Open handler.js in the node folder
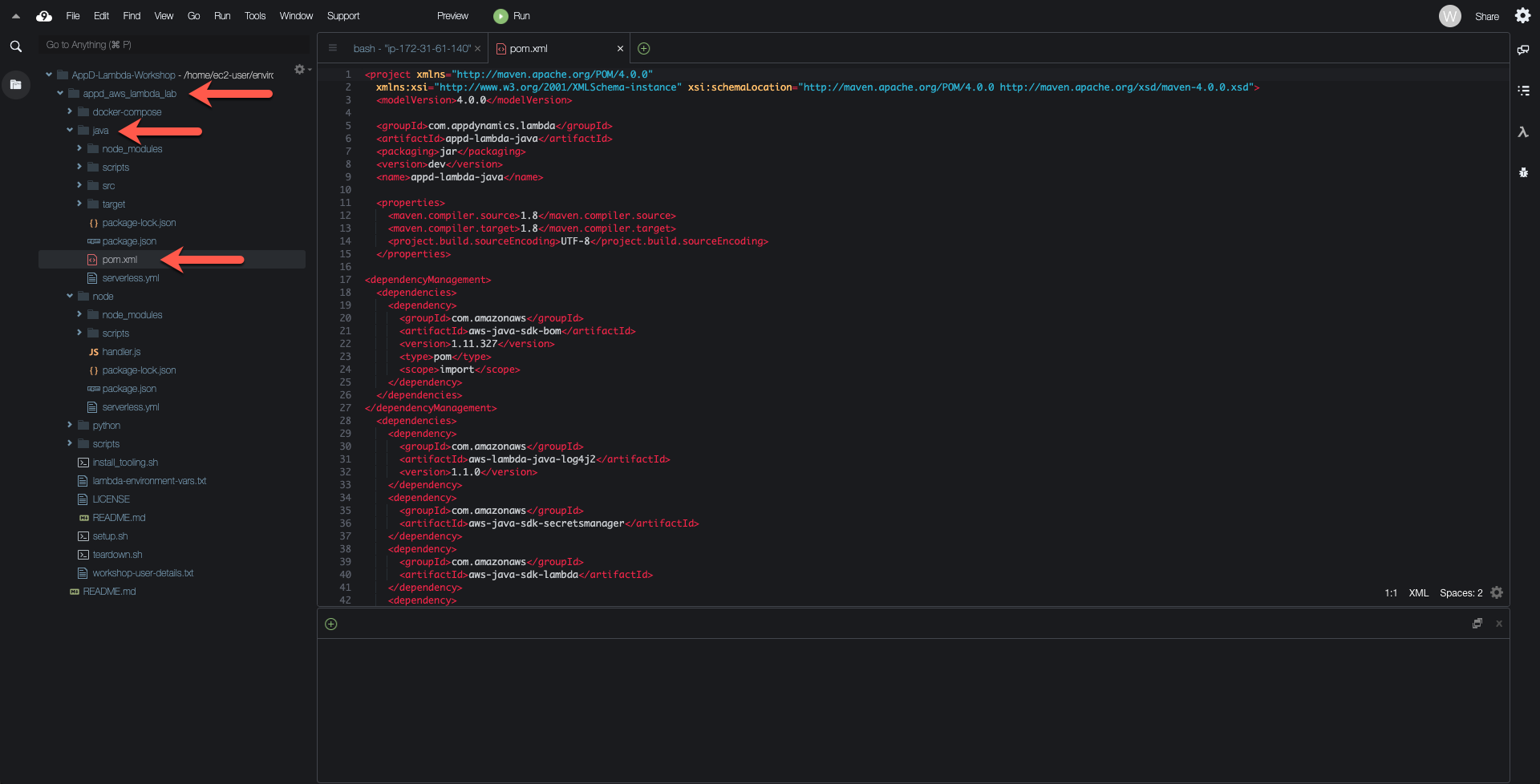Viewport: 1540px width, 784px height. pyautogui.click(x=121, y=352)
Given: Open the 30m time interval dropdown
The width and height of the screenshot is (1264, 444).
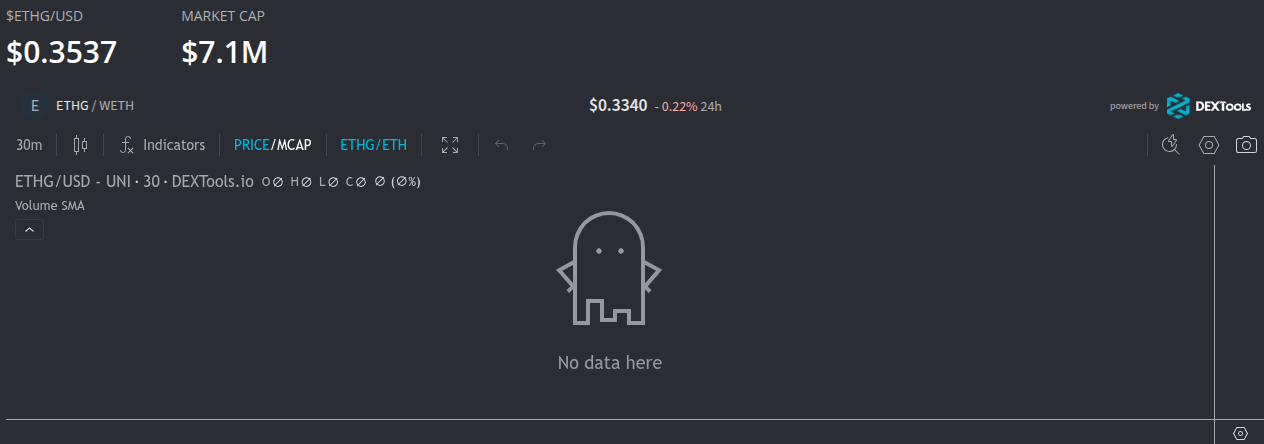Looking at the screenshot, I should click(x=29, y=145).
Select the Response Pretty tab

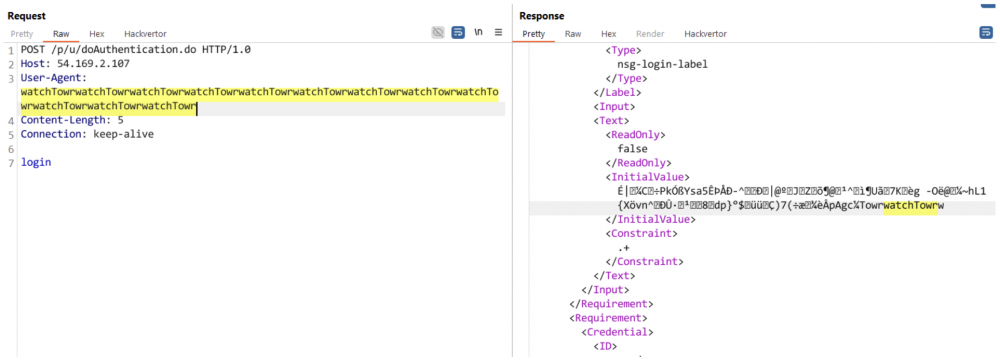(534, 34)
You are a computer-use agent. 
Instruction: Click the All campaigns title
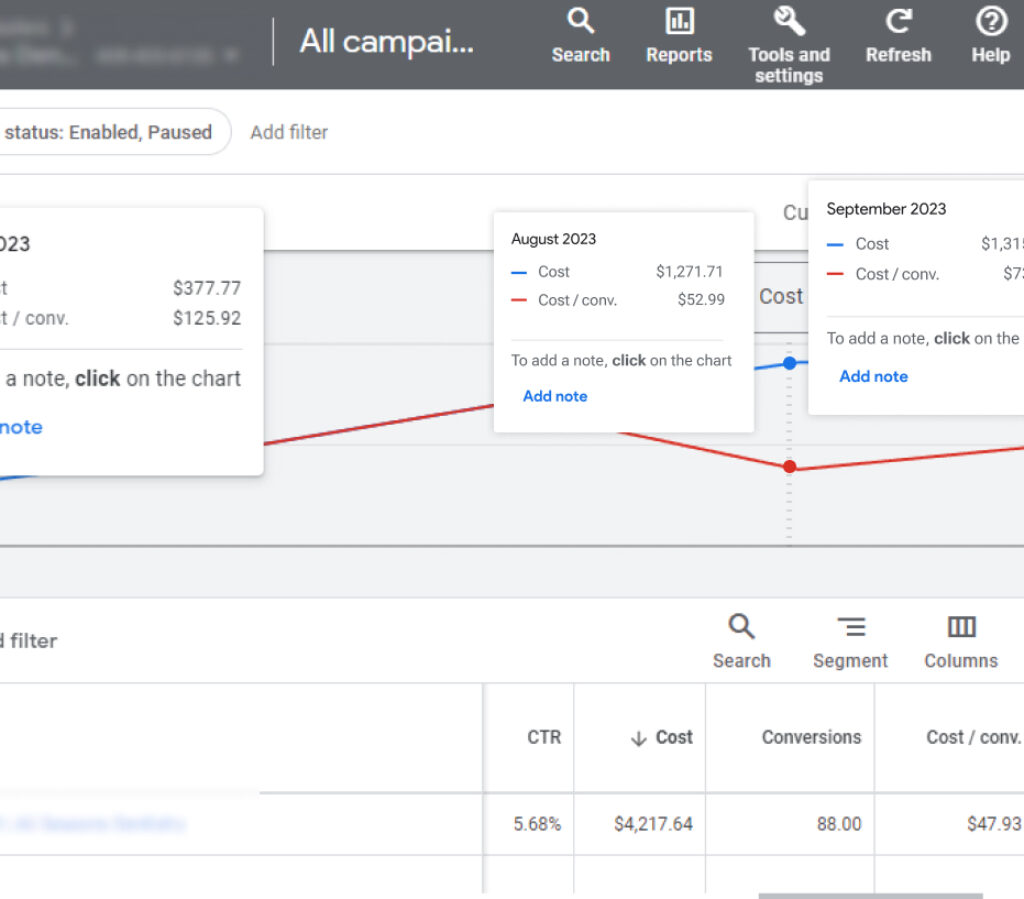click(386, 41)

*Set task:*
Copy out every line of the listing above word for word, omitting the pictures.

*Output of the exercise:*
Open handler.js in the node folder
Viewport: 1540px width, 784px height. pyautogui.click(x=121, y=352)
Given: Open the 30m time interval dropdown
The width and height of the screenshot is (1264, 444).
Looking at the screenshot, I should click(x=29, y=145).
Select the Response Pretty tab

(534, 34)
You are a computer-use agent. 
Instruction: Click the All campaigns title
click(386, 41)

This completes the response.